Across Australia, the education system focuses heavily on a single grade based on academic performance in the final year of school – the Australian Tertiary Admissions Rank (‘ATAR’). The ATAR functions primarily as an entry to universities, and the emphasis placed on it effectively positions university as the default pathway for many young people leaving school.
However, for some young people, university does not offer the best employment outcomes, and other pathways would be more suitable. Our research, which fed into the Education Council’s report found that university acts as a strong default. It also found that many young people who would benefit from pursuing other pathways such as apprenticeships, don’t know about or consider these options.
The focus on the ATAR also means that other skills learnt during secondary schooling (such as teamwork, communication skills, adaptability and emotional skills) are not formally recorded, despite being recognised as crucial for the future of work. This makes it hard for young people to pursue careers and record achievements based around these broader skills. We need to develop a new system for recognising young peoples’ holistic skills and achievements. This will help change the perception of university as the default post-school pathway, and help young people pursue the pathways that are right for them.

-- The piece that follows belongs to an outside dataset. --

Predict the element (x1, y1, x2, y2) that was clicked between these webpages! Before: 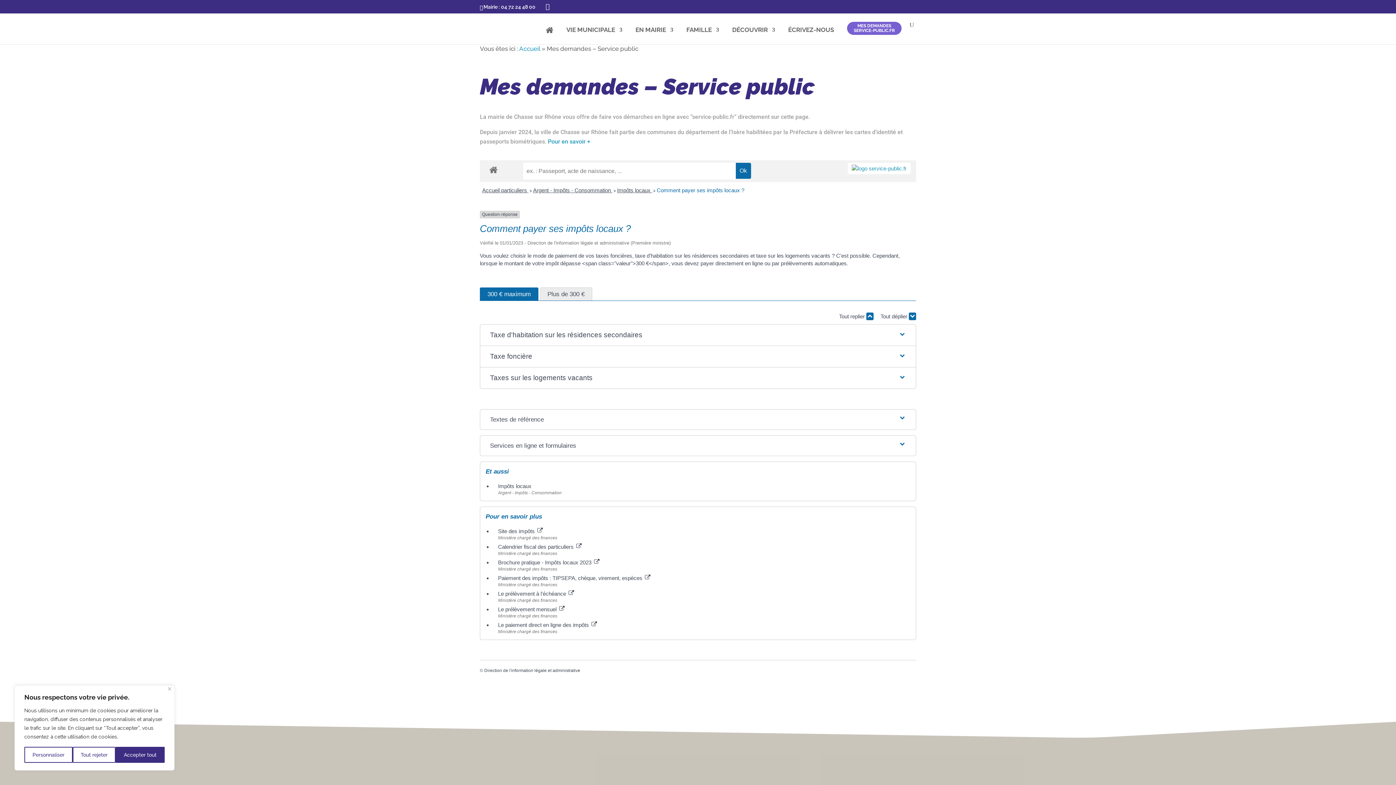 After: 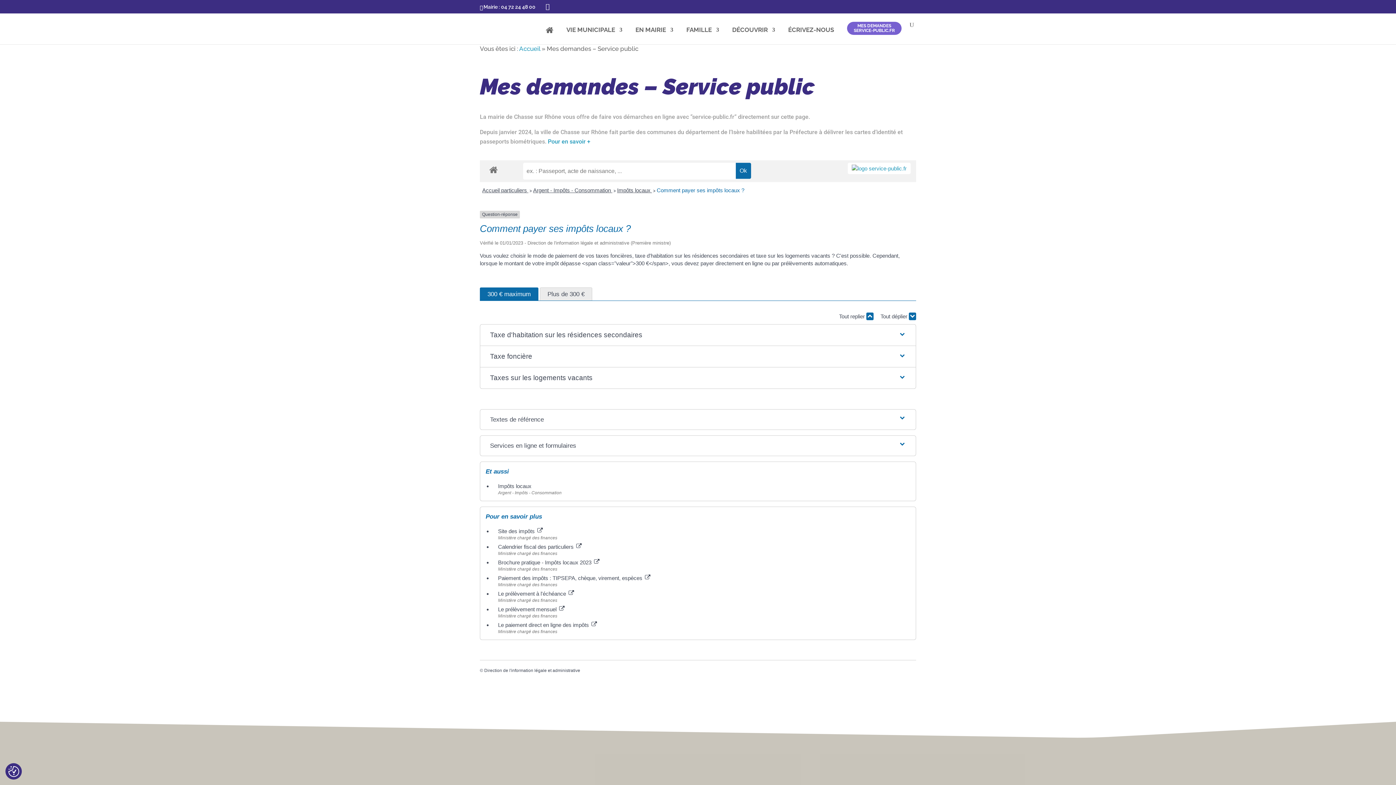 Action: label: Accepter tout bbox: (115, 747, 164, 763)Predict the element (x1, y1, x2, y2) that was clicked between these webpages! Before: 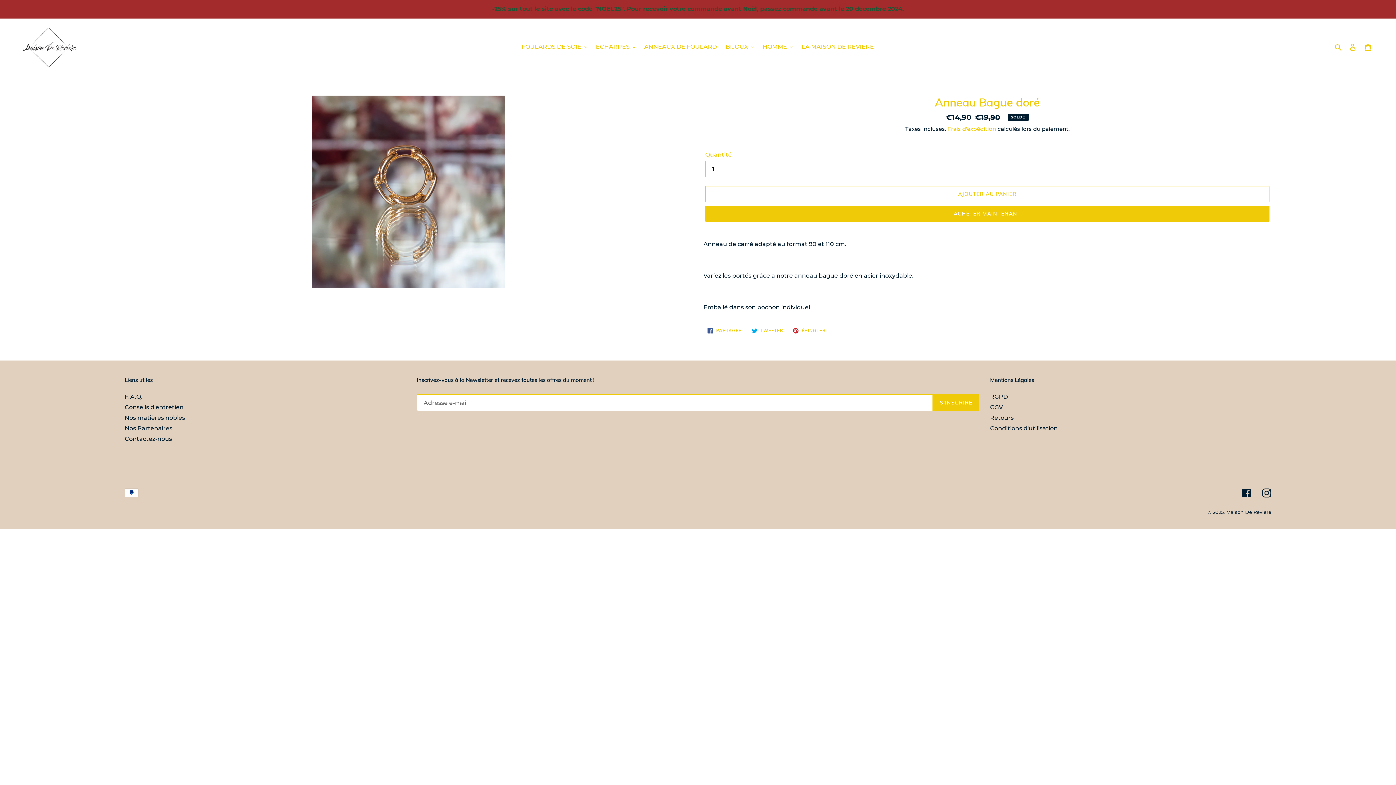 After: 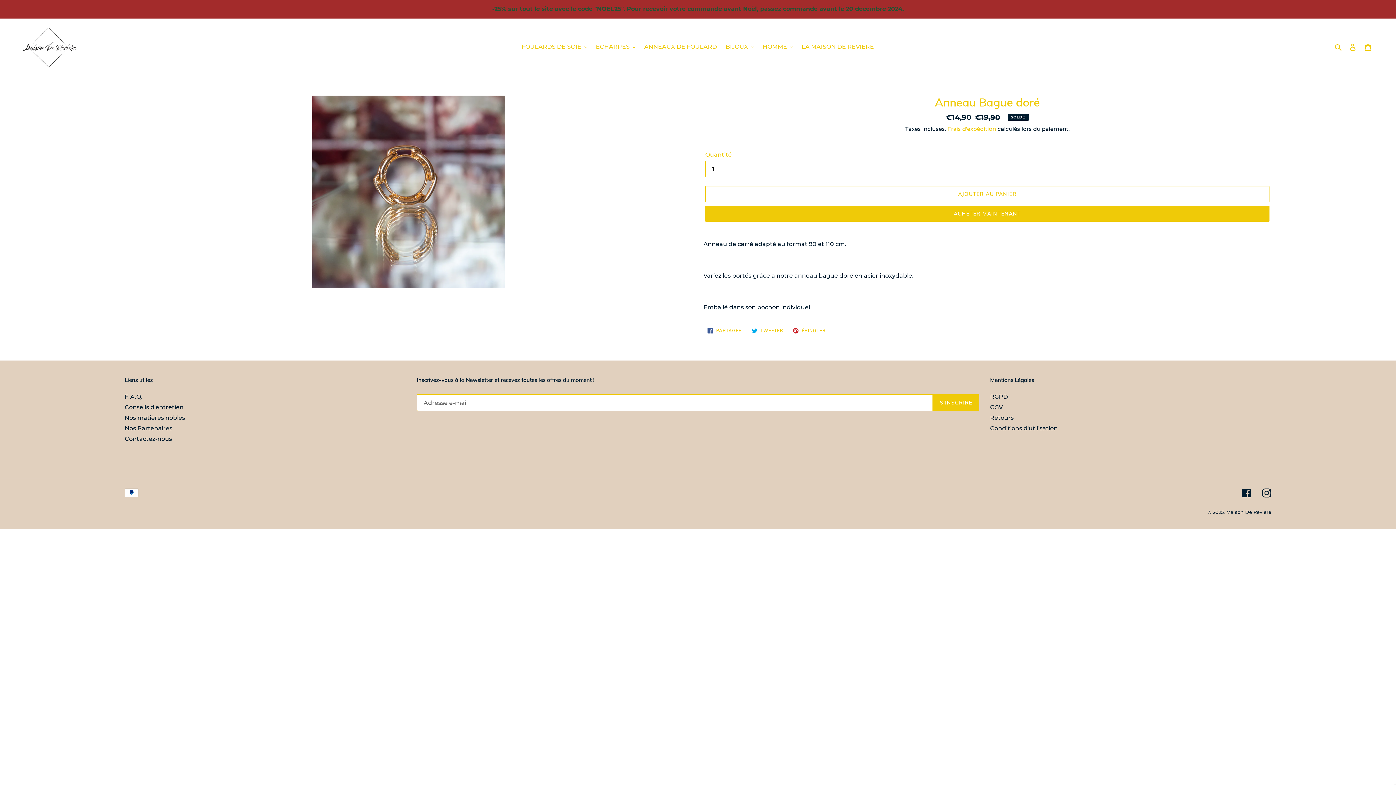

As one way to address this, the Education Council recommends the development of student ‘Learner profiles’, which capture the range of skills, capabilities and interests of young people – both academically and more broadly. These would allow students to track the range of skills they acquire during their schooling, and help them communicate these to tertiary institutions, training organisations and employers.
Behavioural science has an important role to play in helping the transition to a more holistic and representative education system, and ensure young people are prepared for the changing world of work.
This important role is acknowledged by the Education Council which notes in its report that:
Behavioural psychology will help governments to understand how, why and when young people make decisions… Big data integration and analysis – across schooling, tertiary education and training, and the labour market – will provide insights into the exercise of individual choice over time. It will help policymakers to understand why students begin education and training courses and why, too often, they decide to drop out. It will help ensure that spending on education gets the biggest bang for its buck. It will help us to prepare senior secondary students for their futures by getting the public policy settings right…. Governments will increasingly understand the decisions that young people make and know better how to nudge them in the right direction.